I think you should pack up your stuff and your child and go to your mothers for a while. Tell your boyfriend that you'll behave like a wife when he makes you one, but you're done auditioning for the role. You've earned it by now.
He's perfectly content pretending and reaping all the benefits while it's kicks and giggles today, but he isn't willing to make it real and obligate himself to tomorrow. I'd tell him either you two go down to the courthouse and make it legal and real and binding this next weekend or he'll be hearing from your lawyer about setting up his visitation and child support.
I understand not wanting to marry under that circumstance. Afterall, no romantic love story starts with "well, he didn't want to marry me so I twisted his arm until he caved". But you have a child together and the child needs the stability of a foundation. Granted you two should have estabilished that foundation BEFORE creating the child, but that's done, and it is better to give it a go and try being married than to call it quits now and further break the family unit.
Hopefully he'll rise to the occasion and be instead of pretend to be your husband. But his financial excuse is so flimsy it's laughable, and I think it's a cover because he doesn't want to marry you. If he wanted to he would have by now. Best case senario, you two get married. Worse case senario, you stop the charade and move on with your life and find a man who will do more than just take take take, but will give of himself.

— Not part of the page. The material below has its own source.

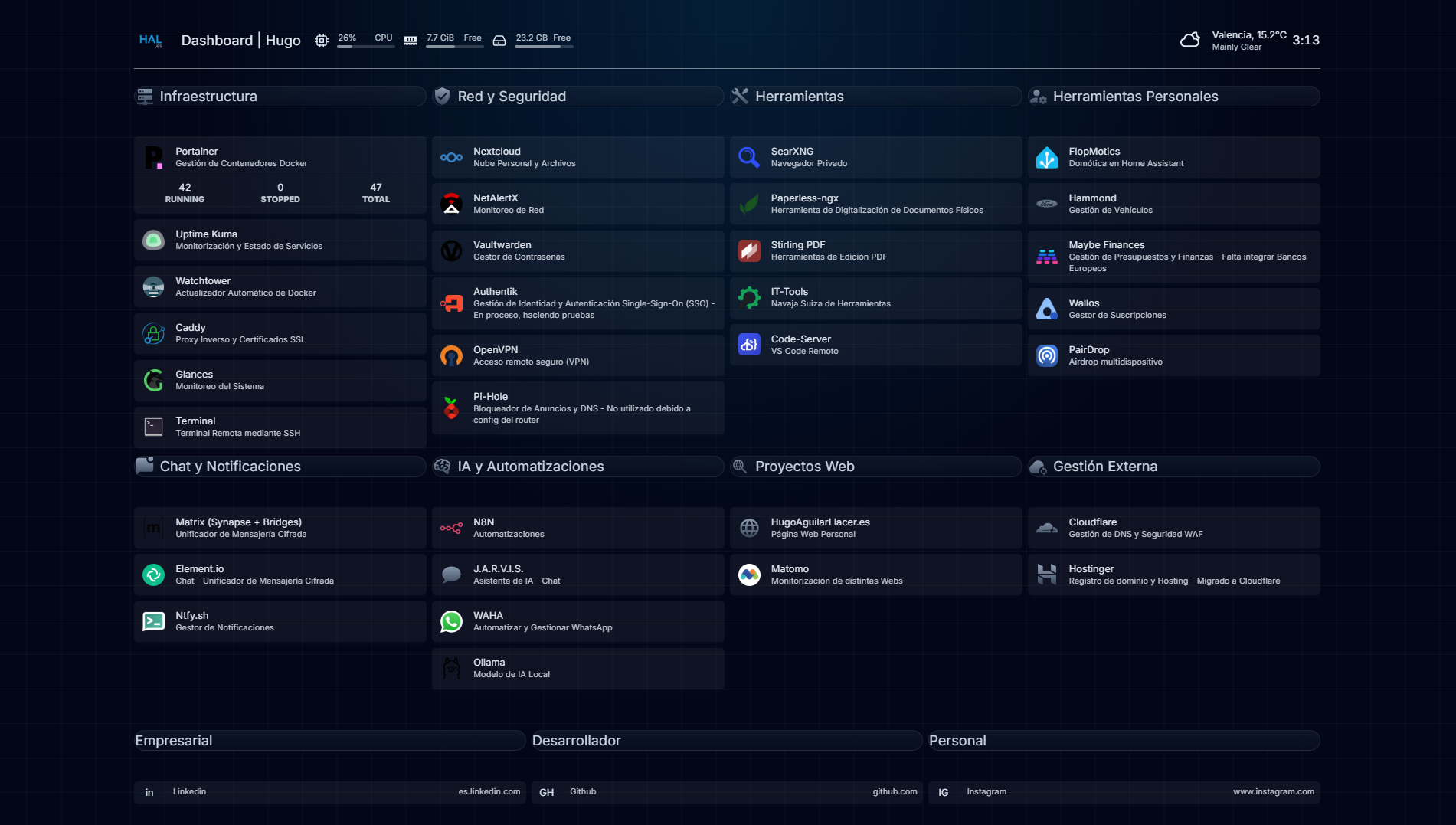Collapse the Gestión Externa section
Viewport: 1456px width, 825px height.
click(1174, 467)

Sorry ma'am but I have to agree with Mrs. Foxywife here, he ultimately is throwing out an excuse either because a) you need a wedding he can't afford or b) because he wants to marry you. You two have the biggest investment possible between you - Having created a life. Marrying you should have been #1 priority on his list and if he doesn't WANT to commit to you through marriage after being a parent with you, there's a problem.
Would you be happy enough with a small personal wedding that doesn't cost a lot of money?
Welcome to the board! I think in this situation he is being honest with you regarding the ability to get married at this point. I am thinking that it is because he cannot afford the wedding that you would prefer and would like to wait until he becomes financially stable.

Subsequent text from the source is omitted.